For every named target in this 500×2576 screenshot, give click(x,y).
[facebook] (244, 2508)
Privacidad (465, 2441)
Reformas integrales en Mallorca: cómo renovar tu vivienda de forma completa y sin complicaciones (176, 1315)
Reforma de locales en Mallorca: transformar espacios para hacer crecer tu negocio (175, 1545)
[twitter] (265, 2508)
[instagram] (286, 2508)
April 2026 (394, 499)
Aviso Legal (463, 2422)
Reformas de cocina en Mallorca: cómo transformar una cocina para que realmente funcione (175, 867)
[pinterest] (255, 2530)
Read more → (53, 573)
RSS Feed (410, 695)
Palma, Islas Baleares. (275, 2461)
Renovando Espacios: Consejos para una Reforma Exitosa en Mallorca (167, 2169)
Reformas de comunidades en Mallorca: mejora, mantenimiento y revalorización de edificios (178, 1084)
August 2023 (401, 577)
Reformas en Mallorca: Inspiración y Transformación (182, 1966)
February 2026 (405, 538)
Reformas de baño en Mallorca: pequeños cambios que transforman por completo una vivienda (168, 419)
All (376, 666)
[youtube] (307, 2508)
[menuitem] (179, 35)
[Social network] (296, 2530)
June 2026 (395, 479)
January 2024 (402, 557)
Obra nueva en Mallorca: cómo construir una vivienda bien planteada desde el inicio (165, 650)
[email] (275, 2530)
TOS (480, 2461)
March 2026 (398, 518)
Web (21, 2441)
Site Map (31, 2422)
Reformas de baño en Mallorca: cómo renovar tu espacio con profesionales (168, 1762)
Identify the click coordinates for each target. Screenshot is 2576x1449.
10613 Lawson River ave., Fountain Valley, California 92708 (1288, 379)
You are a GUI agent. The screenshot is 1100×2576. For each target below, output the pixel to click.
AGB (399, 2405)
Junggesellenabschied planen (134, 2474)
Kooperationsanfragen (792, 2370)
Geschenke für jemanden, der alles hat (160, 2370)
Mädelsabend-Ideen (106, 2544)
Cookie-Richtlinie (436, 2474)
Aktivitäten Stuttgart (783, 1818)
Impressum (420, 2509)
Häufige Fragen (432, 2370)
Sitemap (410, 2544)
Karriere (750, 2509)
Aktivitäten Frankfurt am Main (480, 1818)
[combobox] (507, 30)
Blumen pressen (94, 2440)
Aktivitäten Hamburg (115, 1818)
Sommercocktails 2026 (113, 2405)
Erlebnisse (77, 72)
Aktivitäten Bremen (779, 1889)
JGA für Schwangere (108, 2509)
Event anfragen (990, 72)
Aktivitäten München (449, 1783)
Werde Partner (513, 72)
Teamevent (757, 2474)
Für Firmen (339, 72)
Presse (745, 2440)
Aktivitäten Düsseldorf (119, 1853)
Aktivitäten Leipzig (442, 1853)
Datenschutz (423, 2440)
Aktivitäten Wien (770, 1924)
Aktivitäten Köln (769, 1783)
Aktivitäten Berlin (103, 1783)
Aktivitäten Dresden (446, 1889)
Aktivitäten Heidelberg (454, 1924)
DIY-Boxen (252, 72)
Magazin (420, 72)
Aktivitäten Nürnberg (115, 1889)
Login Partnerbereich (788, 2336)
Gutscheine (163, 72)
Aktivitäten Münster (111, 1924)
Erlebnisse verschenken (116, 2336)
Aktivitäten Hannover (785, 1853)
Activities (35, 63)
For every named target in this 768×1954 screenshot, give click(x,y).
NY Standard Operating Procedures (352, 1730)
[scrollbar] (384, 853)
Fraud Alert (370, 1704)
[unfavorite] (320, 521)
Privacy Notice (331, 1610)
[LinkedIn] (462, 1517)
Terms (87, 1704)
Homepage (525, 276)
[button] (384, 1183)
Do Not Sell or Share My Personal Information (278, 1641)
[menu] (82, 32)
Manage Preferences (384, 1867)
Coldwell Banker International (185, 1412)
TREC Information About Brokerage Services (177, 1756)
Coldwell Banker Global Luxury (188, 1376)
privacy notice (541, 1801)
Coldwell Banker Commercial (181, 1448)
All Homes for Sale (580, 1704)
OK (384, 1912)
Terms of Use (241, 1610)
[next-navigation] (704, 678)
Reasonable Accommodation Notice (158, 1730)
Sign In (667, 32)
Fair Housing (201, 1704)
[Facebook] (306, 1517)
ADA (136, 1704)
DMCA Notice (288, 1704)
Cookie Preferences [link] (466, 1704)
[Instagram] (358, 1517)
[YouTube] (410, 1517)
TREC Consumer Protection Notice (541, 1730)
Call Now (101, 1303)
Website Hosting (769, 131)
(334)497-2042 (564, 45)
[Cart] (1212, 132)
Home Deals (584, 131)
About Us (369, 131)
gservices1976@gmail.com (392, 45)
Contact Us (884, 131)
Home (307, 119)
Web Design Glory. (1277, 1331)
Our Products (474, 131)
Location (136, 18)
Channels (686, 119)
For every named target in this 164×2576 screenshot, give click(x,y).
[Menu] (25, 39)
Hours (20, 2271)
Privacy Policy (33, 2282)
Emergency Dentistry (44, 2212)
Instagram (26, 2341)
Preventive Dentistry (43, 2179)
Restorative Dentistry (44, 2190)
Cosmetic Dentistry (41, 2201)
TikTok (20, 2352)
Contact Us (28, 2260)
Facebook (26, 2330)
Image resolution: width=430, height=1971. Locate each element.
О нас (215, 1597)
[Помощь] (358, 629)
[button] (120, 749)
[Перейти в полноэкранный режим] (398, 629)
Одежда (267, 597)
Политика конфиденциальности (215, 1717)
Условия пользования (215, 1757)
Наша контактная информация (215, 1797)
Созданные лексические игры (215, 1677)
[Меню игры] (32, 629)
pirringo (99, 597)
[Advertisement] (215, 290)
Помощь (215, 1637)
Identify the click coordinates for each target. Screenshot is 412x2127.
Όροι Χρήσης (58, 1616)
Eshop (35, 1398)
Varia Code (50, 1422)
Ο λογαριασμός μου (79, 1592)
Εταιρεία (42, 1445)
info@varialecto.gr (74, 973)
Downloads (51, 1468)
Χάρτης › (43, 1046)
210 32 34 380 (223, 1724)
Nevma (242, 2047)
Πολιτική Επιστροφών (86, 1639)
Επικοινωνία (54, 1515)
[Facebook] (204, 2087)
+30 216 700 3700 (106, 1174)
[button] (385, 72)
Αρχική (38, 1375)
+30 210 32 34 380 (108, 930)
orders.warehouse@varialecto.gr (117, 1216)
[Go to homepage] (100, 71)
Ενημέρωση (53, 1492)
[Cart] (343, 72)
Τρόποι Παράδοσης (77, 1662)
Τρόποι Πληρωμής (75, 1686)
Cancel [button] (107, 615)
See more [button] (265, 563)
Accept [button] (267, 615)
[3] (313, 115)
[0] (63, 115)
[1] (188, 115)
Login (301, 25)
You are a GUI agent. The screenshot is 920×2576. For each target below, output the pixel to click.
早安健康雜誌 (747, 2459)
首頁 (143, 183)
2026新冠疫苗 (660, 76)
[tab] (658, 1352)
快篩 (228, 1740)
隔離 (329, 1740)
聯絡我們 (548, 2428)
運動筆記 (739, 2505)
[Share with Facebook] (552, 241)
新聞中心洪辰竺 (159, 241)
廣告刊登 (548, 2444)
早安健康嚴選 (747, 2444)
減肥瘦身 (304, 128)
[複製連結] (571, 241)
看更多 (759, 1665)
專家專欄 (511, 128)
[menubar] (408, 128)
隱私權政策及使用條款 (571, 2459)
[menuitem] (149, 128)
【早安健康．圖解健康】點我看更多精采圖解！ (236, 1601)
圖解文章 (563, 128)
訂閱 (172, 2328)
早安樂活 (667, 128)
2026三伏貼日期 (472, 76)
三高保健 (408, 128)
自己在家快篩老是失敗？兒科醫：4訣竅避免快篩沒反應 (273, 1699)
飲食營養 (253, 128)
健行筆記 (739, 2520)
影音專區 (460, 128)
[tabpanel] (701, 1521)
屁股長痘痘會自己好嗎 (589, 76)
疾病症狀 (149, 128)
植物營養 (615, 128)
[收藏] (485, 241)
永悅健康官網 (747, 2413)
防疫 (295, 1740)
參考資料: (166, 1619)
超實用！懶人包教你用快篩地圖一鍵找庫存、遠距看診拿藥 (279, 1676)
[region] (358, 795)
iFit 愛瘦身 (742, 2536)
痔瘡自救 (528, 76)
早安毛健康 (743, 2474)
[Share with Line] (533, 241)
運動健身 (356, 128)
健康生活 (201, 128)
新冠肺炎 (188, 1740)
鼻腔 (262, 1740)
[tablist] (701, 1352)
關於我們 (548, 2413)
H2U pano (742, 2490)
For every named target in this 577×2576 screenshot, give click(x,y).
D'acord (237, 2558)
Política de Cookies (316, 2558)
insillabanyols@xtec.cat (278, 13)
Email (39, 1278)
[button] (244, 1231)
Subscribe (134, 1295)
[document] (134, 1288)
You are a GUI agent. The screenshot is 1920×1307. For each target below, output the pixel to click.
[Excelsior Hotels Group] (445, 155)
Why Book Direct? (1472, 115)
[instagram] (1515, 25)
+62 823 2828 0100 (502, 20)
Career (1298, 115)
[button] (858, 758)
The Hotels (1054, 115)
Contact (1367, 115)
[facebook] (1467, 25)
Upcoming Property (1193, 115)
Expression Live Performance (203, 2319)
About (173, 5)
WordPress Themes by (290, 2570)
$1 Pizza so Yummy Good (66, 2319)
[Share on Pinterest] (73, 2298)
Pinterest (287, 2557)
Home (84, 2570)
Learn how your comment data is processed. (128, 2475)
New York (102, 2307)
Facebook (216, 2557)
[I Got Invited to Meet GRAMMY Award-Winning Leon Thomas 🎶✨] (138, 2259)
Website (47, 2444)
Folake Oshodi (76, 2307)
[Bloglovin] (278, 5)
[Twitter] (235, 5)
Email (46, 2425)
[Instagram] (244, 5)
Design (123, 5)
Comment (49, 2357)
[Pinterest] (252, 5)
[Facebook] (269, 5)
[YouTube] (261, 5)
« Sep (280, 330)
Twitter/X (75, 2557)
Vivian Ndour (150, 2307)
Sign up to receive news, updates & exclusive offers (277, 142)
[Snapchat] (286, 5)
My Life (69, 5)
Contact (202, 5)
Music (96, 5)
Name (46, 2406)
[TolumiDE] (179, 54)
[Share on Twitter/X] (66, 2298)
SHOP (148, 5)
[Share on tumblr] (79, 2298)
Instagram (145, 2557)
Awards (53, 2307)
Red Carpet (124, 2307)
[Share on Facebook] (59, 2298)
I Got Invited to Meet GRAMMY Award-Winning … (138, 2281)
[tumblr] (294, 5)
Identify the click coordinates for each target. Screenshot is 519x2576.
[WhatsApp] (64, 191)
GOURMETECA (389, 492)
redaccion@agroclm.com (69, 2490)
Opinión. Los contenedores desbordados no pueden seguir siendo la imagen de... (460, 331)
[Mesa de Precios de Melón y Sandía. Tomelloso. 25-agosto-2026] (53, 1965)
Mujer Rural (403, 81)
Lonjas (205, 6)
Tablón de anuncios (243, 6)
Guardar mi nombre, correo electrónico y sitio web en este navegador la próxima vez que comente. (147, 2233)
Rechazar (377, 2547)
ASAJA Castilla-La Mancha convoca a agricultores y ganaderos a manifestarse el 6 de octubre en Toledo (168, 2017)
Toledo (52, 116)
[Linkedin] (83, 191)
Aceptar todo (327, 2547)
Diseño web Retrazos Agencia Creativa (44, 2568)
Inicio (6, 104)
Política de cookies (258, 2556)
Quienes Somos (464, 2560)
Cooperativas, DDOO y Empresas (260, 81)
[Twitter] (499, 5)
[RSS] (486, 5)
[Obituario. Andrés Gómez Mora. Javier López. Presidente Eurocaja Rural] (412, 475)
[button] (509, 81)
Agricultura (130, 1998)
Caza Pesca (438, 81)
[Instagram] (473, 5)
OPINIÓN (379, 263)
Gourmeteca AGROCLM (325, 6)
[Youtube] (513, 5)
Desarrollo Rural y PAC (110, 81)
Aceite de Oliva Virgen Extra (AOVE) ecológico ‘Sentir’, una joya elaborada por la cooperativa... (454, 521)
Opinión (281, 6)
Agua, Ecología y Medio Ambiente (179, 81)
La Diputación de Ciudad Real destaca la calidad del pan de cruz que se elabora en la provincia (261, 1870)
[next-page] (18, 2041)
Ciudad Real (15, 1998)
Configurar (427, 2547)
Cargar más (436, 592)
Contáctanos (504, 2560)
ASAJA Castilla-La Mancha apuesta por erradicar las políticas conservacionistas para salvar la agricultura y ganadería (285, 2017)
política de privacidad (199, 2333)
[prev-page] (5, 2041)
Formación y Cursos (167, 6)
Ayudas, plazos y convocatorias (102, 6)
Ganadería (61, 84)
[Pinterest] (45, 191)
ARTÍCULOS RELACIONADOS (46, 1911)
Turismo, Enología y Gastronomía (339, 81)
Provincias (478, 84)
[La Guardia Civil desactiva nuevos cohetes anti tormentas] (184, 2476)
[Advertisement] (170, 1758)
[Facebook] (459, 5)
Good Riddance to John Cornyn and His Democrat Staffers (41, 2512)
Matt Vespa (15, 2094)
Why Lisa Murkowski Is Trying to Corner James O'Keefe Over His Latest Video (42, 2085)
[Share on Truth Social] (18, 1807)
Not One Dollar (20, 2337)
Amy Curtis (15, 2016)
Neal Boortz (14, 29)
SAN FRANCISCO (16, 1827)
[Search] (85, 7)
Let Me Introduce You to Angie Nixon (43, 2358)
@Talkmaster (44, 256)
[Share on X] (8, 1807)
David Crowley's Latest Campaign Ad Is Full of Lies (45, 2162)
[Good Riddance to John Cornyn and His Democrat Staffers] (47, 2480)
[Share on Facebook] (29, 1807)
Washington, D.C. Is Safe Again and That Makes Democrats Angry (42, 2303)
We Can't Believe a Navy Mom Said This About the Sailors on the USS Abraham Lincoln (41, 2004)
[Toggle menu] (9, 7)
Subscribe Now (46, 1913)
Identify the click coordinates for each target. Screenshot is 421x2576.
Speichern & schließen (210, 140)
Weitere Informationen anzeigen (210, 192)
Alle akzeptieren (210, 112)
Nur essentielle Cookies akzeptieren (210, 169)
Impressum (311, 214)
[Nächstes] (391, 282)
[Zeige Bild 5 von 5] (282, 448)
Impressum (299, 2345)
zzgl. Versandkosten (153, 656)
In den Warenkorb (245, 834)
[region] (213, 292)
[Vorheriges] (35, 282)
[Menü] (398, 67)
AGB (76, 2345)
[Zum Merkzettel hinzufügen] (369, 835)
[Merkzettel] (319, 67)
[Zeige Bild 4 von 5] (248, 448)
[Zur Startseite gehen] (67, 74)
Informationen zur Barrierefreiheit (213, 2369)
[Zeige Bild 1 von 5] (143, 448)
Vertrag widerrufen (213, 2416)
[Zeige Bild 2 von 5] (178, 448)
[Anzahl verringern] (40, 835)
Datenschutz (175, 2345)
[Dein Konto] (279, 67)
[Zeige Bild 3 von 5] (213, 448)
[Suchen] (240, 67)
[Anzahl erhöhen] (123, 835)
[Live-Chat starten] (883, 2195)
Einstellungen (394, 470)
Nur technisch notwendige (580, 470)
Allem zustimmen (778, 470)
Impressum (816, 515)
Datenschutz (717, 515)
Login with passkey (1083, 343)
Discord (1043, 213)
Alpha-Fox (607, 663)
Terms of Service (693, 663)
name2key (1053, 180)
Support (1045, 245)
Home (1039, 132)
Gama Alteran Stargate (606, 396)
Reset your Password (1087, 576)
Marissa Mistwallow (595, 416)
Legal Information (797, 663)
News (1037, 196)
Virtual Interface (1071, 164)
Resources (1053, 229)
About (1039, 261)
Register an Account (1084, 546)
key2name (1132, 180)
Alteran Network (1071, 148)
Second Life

================

» **Task directions**:
Every line from the first entry to the line containing "Reformas de comunidades" should be transcribed exactly, and nothing beyond it.

» **Solution to this exercise**:
For every named target in this 500×2576 screenshot, give click(x,y).
[facebook] (244, 2508)
Privacidad (465, 2441)
Reformas integrales en Mallorca: cómo renovar tu vivienda de forma completa y sin complicaciones (176, 1315)
Reforma de locales en Mallorca: transformar espacios para hacer crecer tu negocio (175, 1545)
[twitter] (265, 2508)
[instagram] (286, 2508)
April 2026 (394, 499)
Aviso Legal (463, 2422)
Reformas de cocina en Mallorca: cómo transformar una cocina para que realmente funcione (175, 867)
[pinterest] (255, 2530)
Read more → (53, 573)
RSS Feed (410, 695)
Palma, Islas Baleares. (275, 2461)
Renovando Espacios: Consejos para una Reforma Exitosa en Mallorca (167, 2169)
Reformas de comunidades en Mallorca: mejora, mantenimiento y revalorización de edificios (178, 1084)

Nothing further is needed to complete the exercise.